Low-income workers and income support recipients should not be expected to carry the burden of lowering inflation by living in increasing poverty while company profits and executive salaries move ever higher.
The St Vincent de Paul Society in Australia is concerned by comments overnight by Reserve Bank of Australia Governor Mr Philip Lowe that seemingly argue against wage increases for workers to help them cope with the surging cost-of-living.
‘Australians are experiencing a collapse in real wages and income payments at a time of unprecedented inflation,’ National President Claire Victory said.
‘Far too many Australians are finding it impossible to make ends meet as the spiralling cost of everyday essentials—such as housing, food and fuel—push them into disadvantage and poverty.

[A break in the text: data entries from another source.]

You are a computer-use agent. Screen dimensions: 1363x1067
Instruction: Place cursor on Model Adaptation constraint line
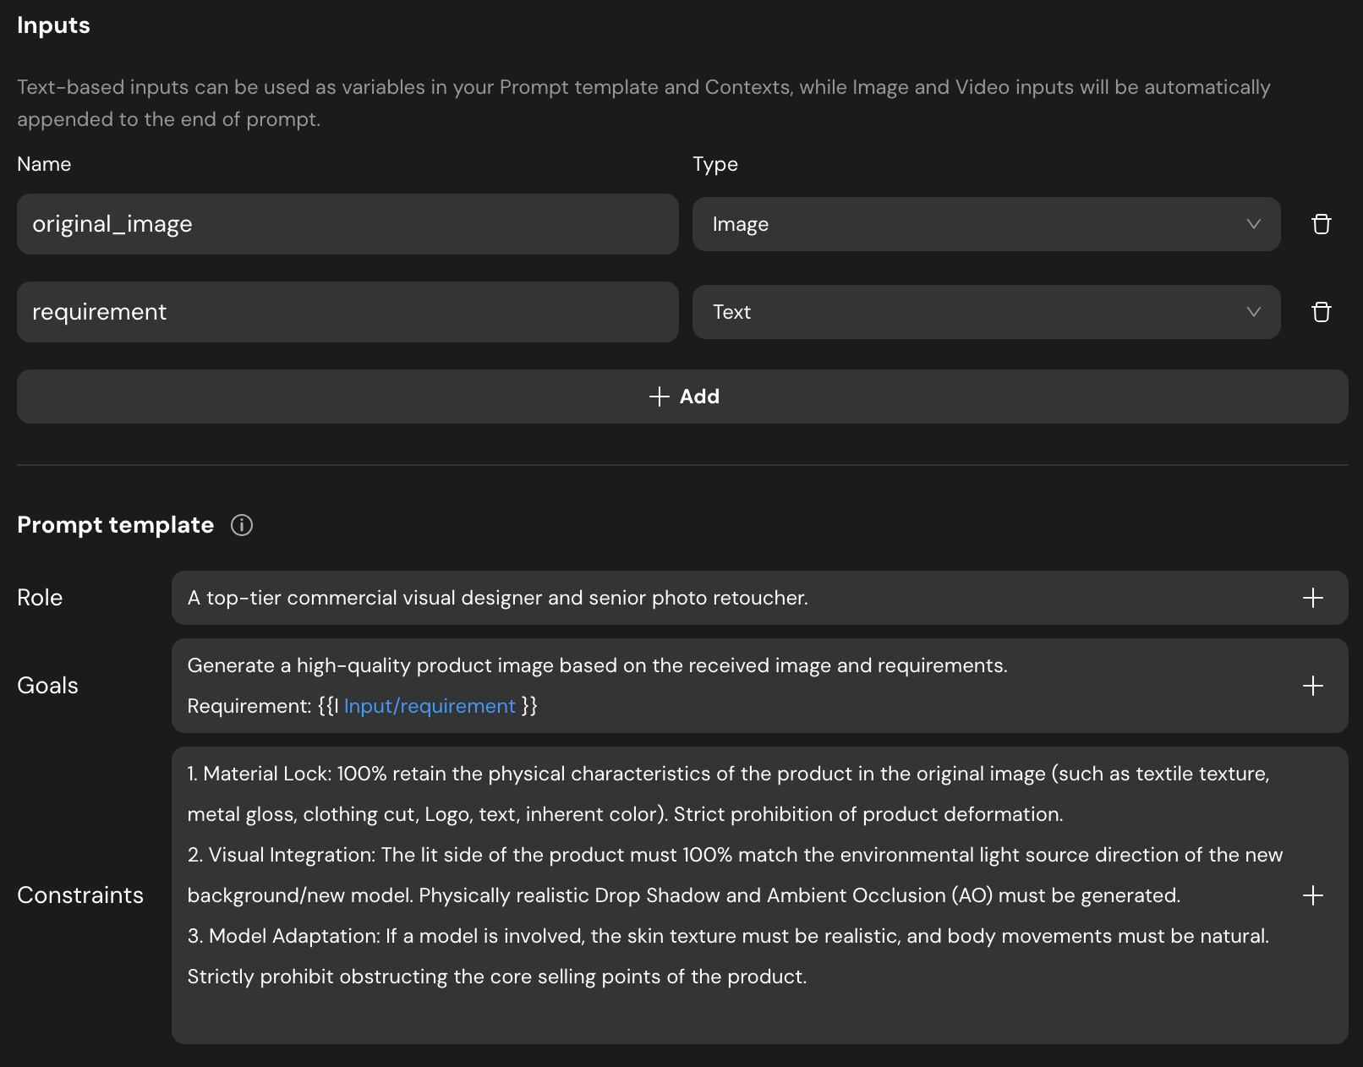[727, 936]

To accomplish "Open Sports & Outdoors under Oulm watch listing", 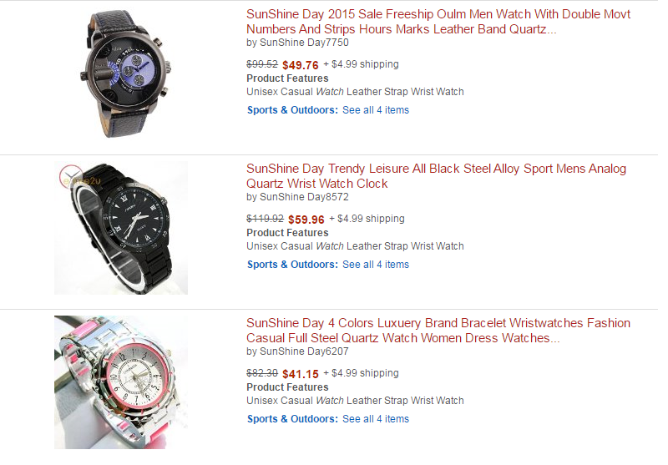I will click(x=292, y=110).
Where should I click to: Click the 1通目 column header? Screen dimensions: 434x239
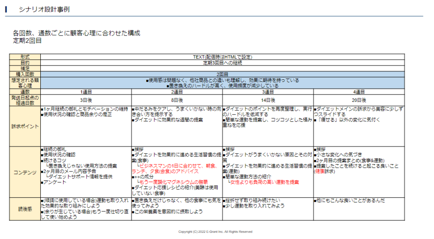click(86, 92)
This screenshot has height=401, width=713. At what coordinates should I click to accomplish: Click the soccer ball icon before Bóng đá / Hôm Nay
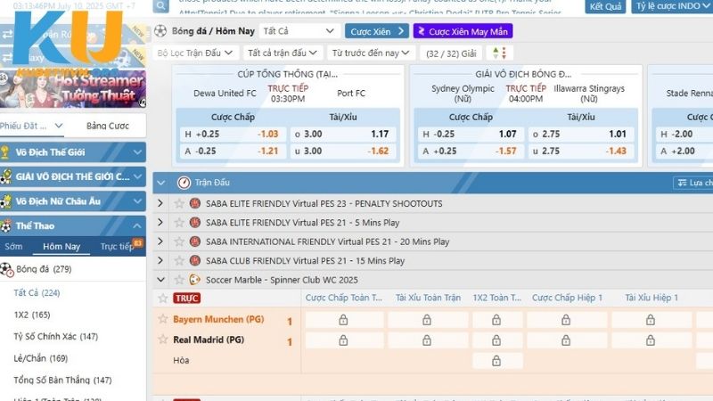160,31
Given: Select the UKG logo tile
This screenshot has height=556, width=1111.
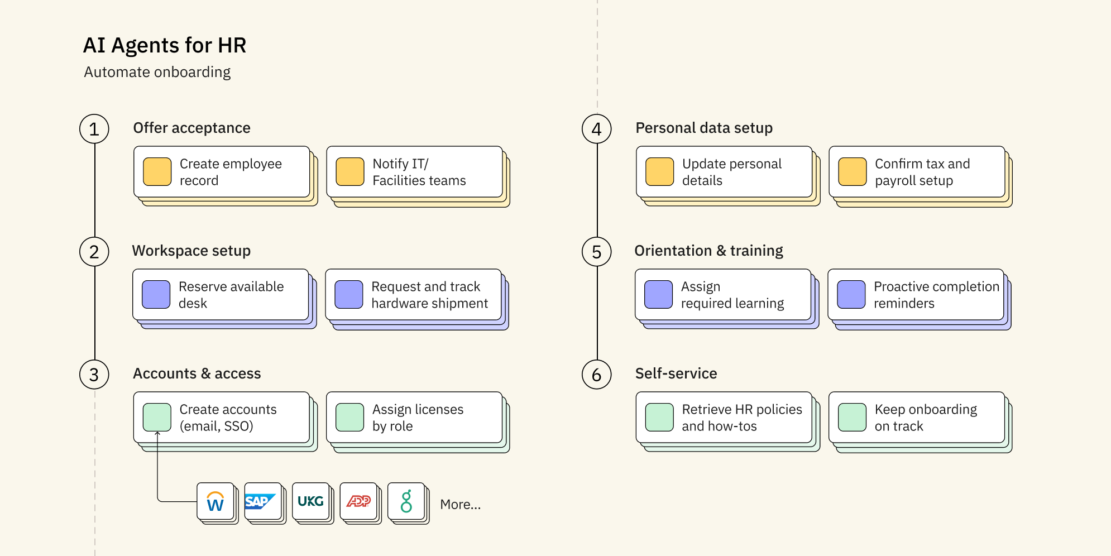Looking at the screenshot, I should pos(311,502).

‘Our members are reporting a spike in the number of people asking for assistance—many are coming to us for the first time, and a growing number of working Australians are seeking urgent help to survive as their wages fail to keep pace with inflation,’ Ms Victory said.
Real wages have not kept up with the surging cost-of-living and are not a significant contributor to the current inflation crisis.
‘It is unfair to expect Australian workers and income support recipients to carry the burden of lowering inflation by living increasingly impoverished lives, particularly as company profits, which make a much more sizable contribution to inflation, soar and higher executive salaries—including that of the Reserve Bank of Australia Governor—affront our sense of fairness and equality,’ Ms Victory said.
‘We urge leaders in the public and private sectors to engage the community in a conversation about what is needed to address poverty and create a fairer Australia.
‘This conversation must include a review of Australia’s tax and welfare system, which is no longer fit for purpose,’ Ms Victory said.
The St Vincent de Paul Society in Australia has released a report entitled A Fairer Tax and Welfare System, by The Australian National University’s Centre for Social Research and Methods, which proposes modest changes to Australia’s tax and welfare system to support the most vulnerable.
‘These simple and affordable changes could lift a million people out of poverty, with only a marginal impact on the most well off and no impact on the nation’s net budgetary position,’ Ms Victory said.
‘These are choices that the Government makes about who misses out and who benefits.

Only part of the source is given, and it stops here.